Les chercheurs étrangers viennent par centaine à Madagascar pour étudier sa biodiversité, incomparable mais en majeure partie menacée. Mais les chercheurs malgaches ne sont pas en reste car présents en nombre sur place.

La richesse extraordinaire de la biodiversité que renferme le Parc National de Ranomafana, attire des centaines de chercheurs chaque année. Essentiellement Américains, mais également d’autres venus de plusieurs pays d’Europe, et bien sûr, de Madagascar, ces chercheurs étudient essentiellement la biodiversité couvrant divers domaines, de la génétique aux parasites en passant par les espèces faunistiques et floristiques que contient le parc national. Lémuriens, amphibiens, papillons, oiseaux et autres plantes endémiques sont ainsi les centres des attentions de ces chercheurs tout au long de l’année. D’autres recherches sont plus orientées vers le paludisme et les maladies infectieuses, notamment, les maladies diarrhéiques. Deux types de maladies dont on connaît les impacts, à Madagascar comme dans divers autres pays du monde.
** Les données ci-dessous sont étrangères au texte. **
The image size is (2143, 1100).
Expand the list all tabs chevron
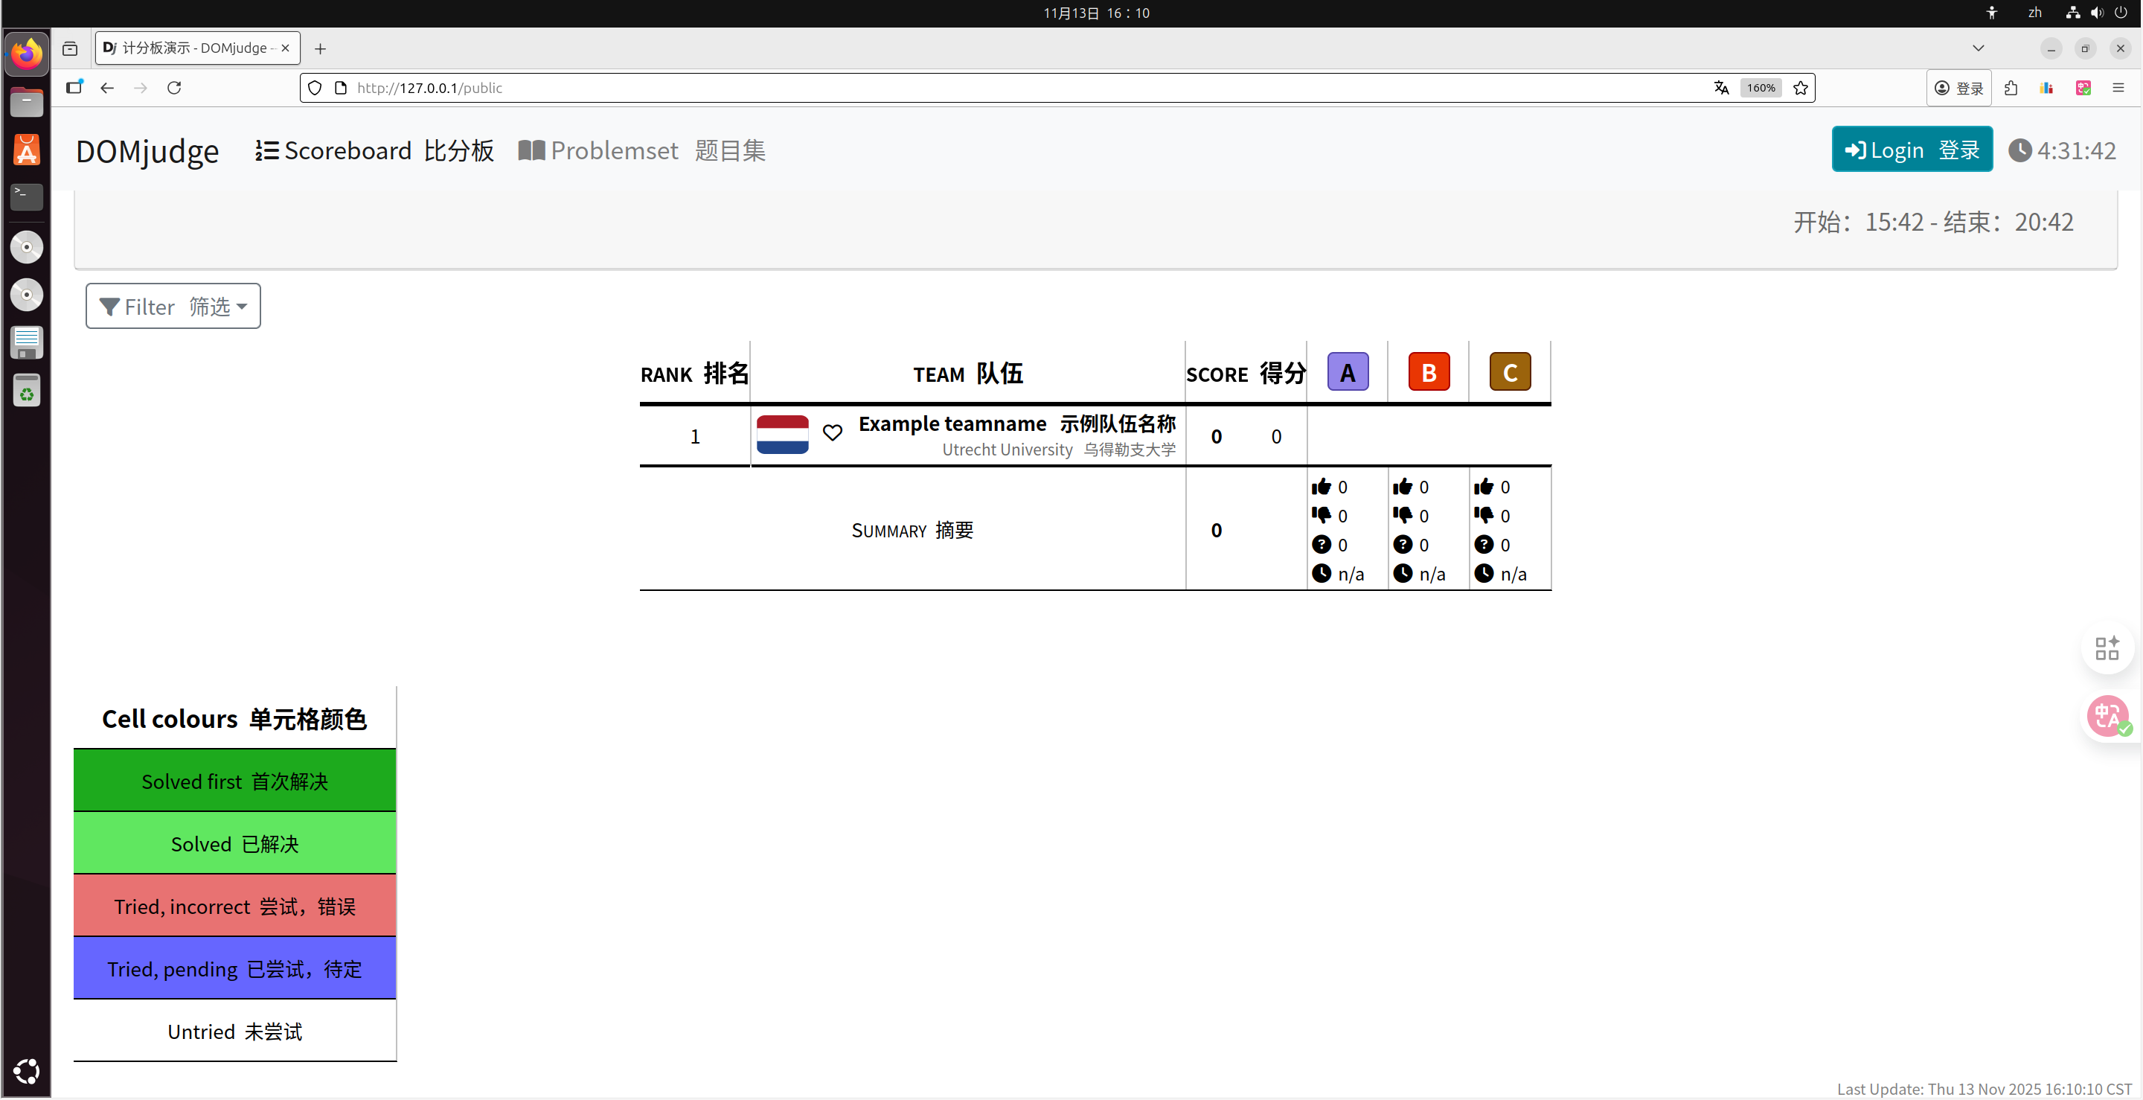pos(1978,48)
Stony Brook University. Les étudiants issus de l’Université de Stony Brook, aux Etats-Unis figurent parmi les plus nombreux. Cent étudiants de cette université et d’autres universités américaines fréquentent le centre Valbio. Et réciproquement, toujours dans le domaine de la recherche, 100 étudiants malgaches sont accueillis à l’Université Stony Brook. L’existence du centre Valbio qui vient d’inaugurer, lundi dernier, son nouveau bâtiment dédié à la recherche, est ainsi une aubaine pour les chercheurs qui disposent à travers ce campus, une structure bien équipée. L’extension du centre construit en 2003 à Ranomafana, assure désormais non seulement une plus grande capacité d’accueil avec ses 52 lits, mais également la facilitation des échanges communautaires sur place.